▶ Trecho do texto:
%%
Outro cliente vem se queixando da pouca efetividade de nosso tratamento. Apesar de estarmos usando medicamentos em dose eficaz, ele fica cada vez mais cansado durante o dia, consumindo cada vez mais café para entregar toda a produção que lhe demandam e dormindo cada vez pior. Tudo para fazer um psiquiatra feliz. Eu lembrei a ele de como seus sintomas estavam mais brandos e sua qualidade de vida estava melhor quando estava desempregado. Mesmo com a pandemia, ele fazia exercícios ao ar livre todo dia, lia e recomendava livros interessantes, fazia consultorias que davam dinheiro para pagar suas contas e dormia sem nenhum medicamento o sono dos justos. Tomava sol, frequentava piscinas e comia uma comida cheia de vegetais e pouca gordura e açúcares. Bons tempos aqueles do desemprego. Agora ele estava trabalhando full time na diretoria de uma empresa que teve o bom senso de contratá-lo e está em mais dois boards, além de fazer consultoria. Em vez de estar feliz, está depletado. Esse é o significado do burnout: uma perda/depleção de energia, com sensação diária e permanente de cansaço, dificuldade de foco e falhas cada vez mais frequentes e importantes de memória. Tudo isso é sinal de falha de energia e desempenho do sistema. Como as pessoas reagem a isso? Geralmente colocam mais pressão em si, diminuem o tempo de sono, tentam trabalhar com mais intensidade. Como um caminhão acelerando na direção do precipício.

Algumas medidas para prevenir ou reverter o burnout para millennials e para tiozinhos: cuidado com o zooming fatigue. Ficar o dia inteiro pendurado em telas está esgotando as capacidades dos cérebros de processar informação. Sugeri ao meu cliente desligar a sua câmera para não ficar olhando sua própria cara o dia inteiro. Parece estranho, mas este “efeito espelho” causa ou piora o cansaço. É como ficar olhando para o espelho o dia inteiro. Pedi para afastar a imagem dos interlocutores e afastar a tela de seus olhos. A sensação de proximidade que aquele carão do chefe transmite grudado na tela causa estresse e sensação de estar sendo avaliado. Ao final das reuniões, faça um detox de tela e de imagens. Estamos numa era de sobrecarga de estímulos e informações, o que gera um cansaço constante. Afaste celular, tablet e computador nesse período de detox e faça movimento: pedir para fazer exercícios ou pular corda é bem pouco aplicável, mas uma caminhada ao ar livre, alguns alongamentos, ou dez minutos de exercícios respiratórios/meditação vão recarregar suas baterias. Depois de uma consulta muito dura, eu como alguma coisa, tomo um chá e faço a respiração do fogo antes da próxima consulta, para quebrar a energia de angústia e de dor que se manifesta nessas situações. Isso serve para todo mundo. Fazer esses mini breaks ajuda a separar as atividades e as energias de cada uma.
%%
▶ Dados exibidos:
%%
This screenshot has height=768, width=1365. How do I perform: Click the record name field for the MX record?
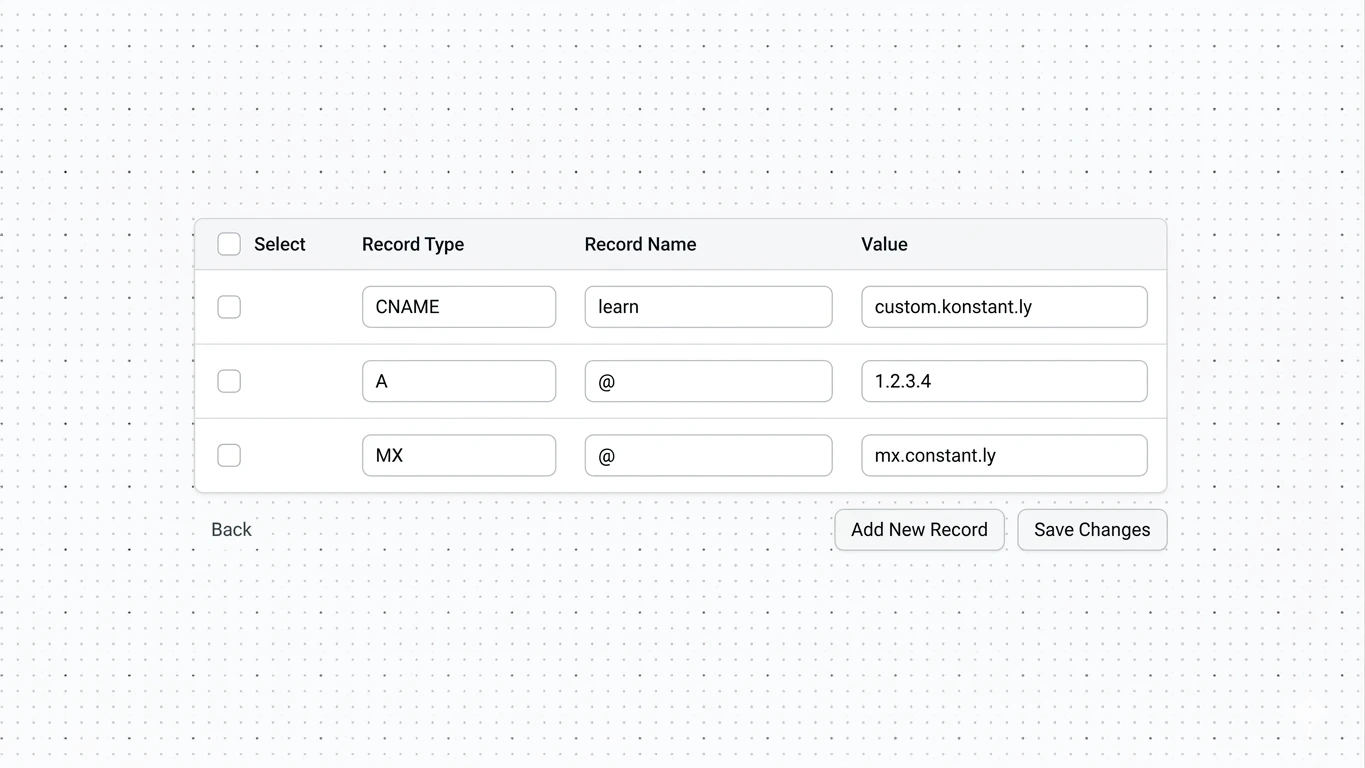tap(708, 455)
%%
%%
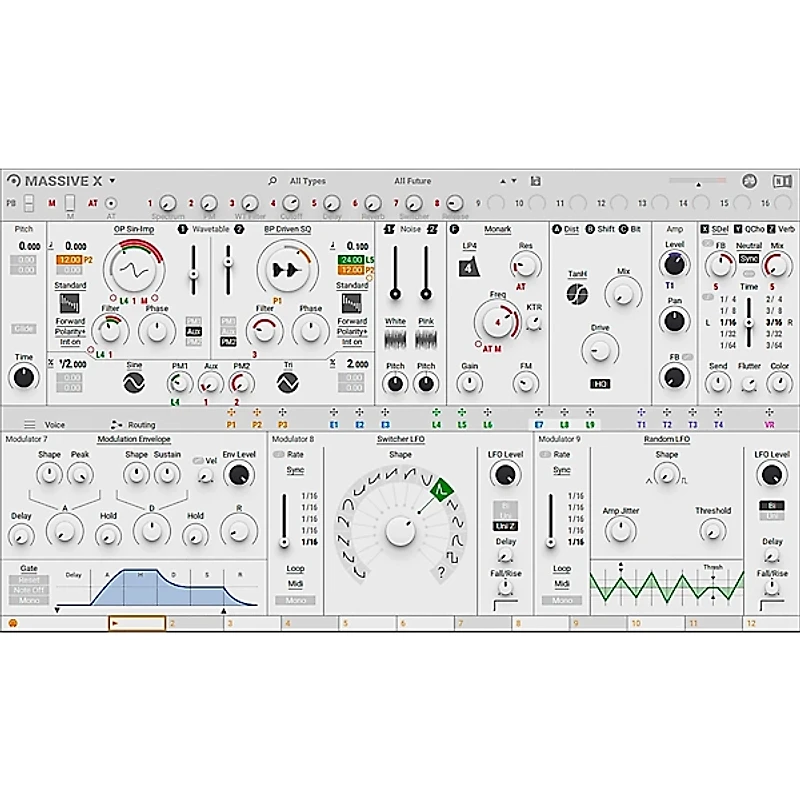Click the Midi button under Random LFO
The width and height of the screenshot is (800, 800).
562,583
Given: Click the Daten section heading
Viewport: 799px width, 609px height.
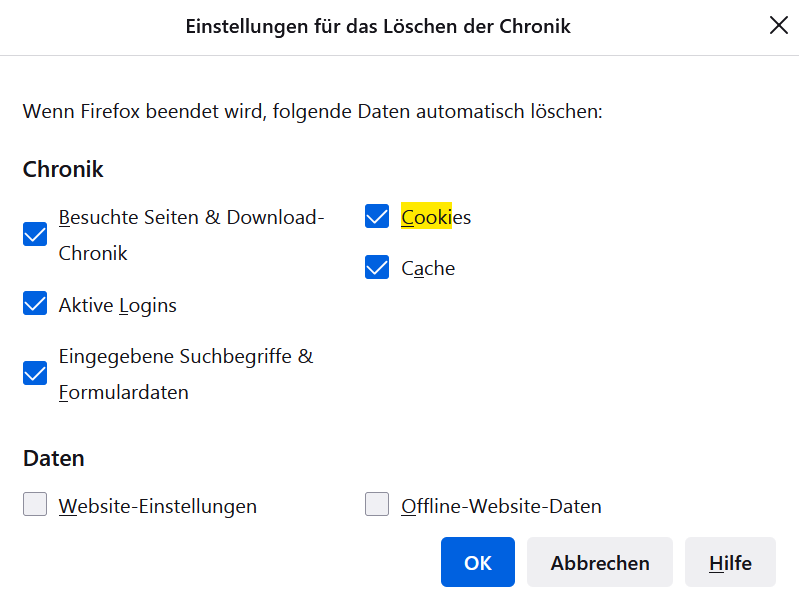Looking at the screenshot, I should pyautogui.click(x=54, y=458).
%%
▶ Enunciado:
Responda às três perguntas com base no texto sobre burnout.
1. Mesmo com a pandemia, o que o cliente fazia ao ar livre todo dia quando estava desempregado?
2. O que o autor sugeriu ao cliente desligar para não ficar olhando a própria cara o dia inteiro?
3. O que o autor faz depois de uma consulta muito dura, antes da próxima?
Os registros não têm relação com o texto sobre burnout.

▶ Resposta:
1. Fazia exercícios.
2. A câmera.
3. Come alguma coisa, toma um chá e faz a respiração do fogo.